Le tribunal correctionnel de Fort-de-France a condamné jeudi 4 juin cinq personnes impliquées dans une vaste affaire de détournement de fonds liés à la prestation compensatoire du handicap (PCH), pour un préjudice estimé à 3,2 millions d’euros au détriment de la Collectivité territoriale de Martinique (CTM).

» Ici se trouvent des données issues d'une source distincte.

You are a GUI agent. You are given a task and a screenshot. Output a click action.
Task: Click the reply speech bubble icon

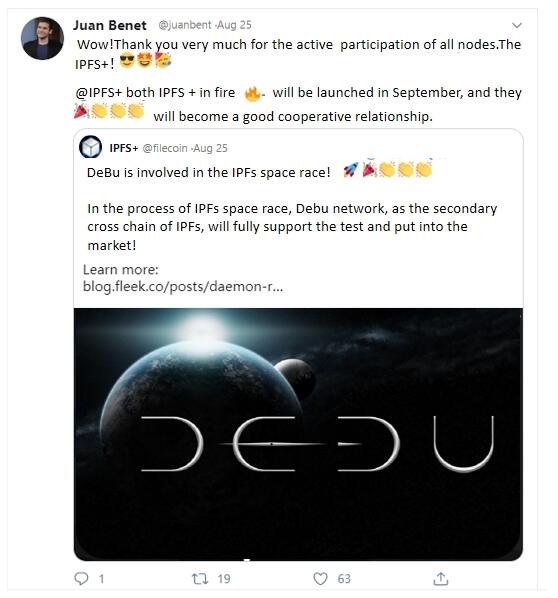81,579
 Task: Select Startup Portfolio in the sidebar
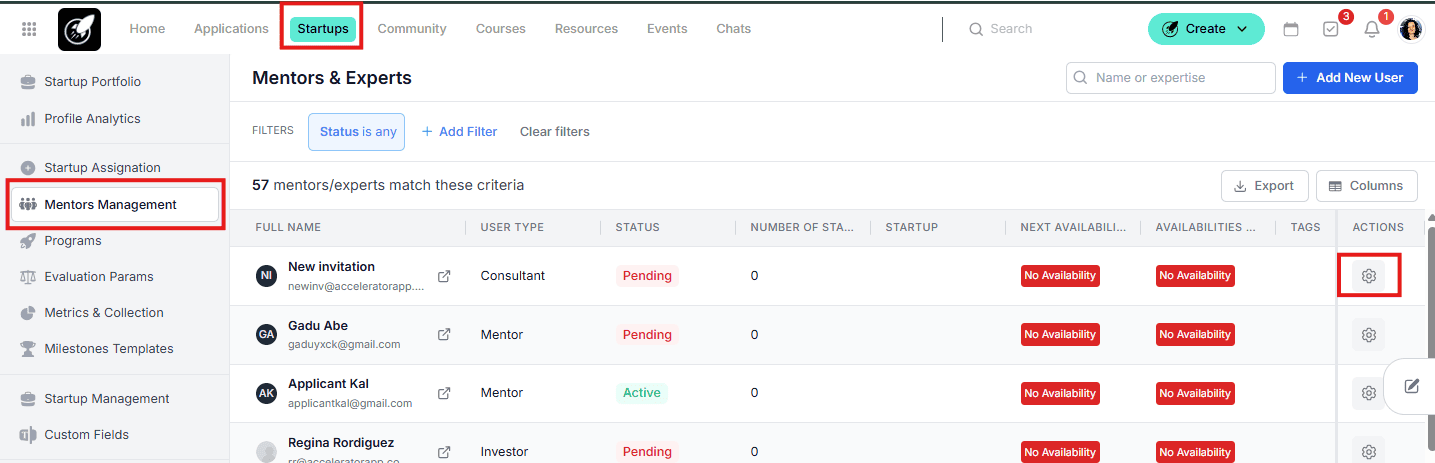tap(92, 82)
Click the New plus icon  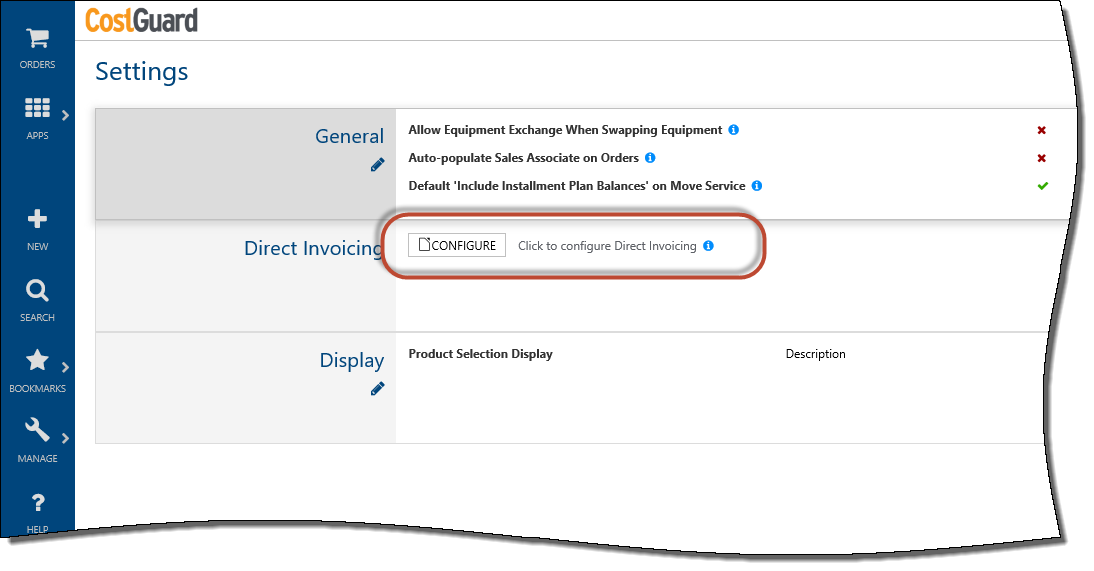coord(37,219)
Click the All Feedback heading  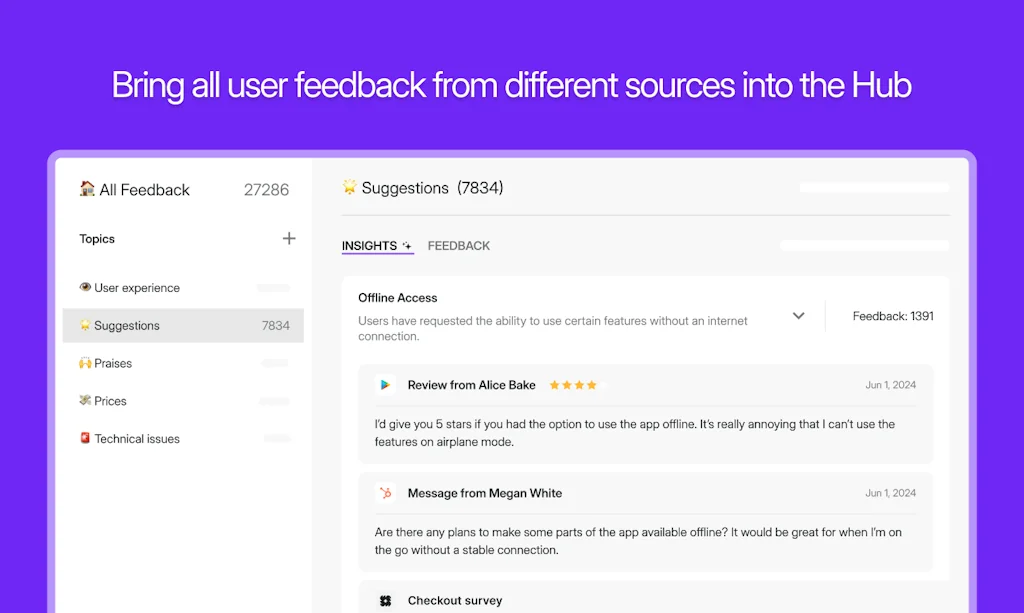(144, 190)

Au cœur du dossier figurait Clarisse Romany, 37 ans, ancienne assistante administrative chargée de l’attribution de ces aides au sein de la CTM. Entre avril 2019 et décembre 2024, elle avait mis en place un système de fraude consistant d’abord à augmenter indûment les allocations versées à une complice, avant de créer quinze profils fictifs de bénéficiaires avec l’aide de son compagnon, Fabrice Duragrin.
Les sommes détournées avaient permis aux prévenus de financer un train de vie particulièrement élevé. Poursuivis notamment pour escroquerie aggravée, blanchiment, recel et complicité, les cinq accusés avaient reconnu les faits dès l’ouverture du procès. Au terme de deux journées d’audience, le tribunal a déclaré l’ensemble des prévenus coupables de tous les faits qui leur étaient reprochés.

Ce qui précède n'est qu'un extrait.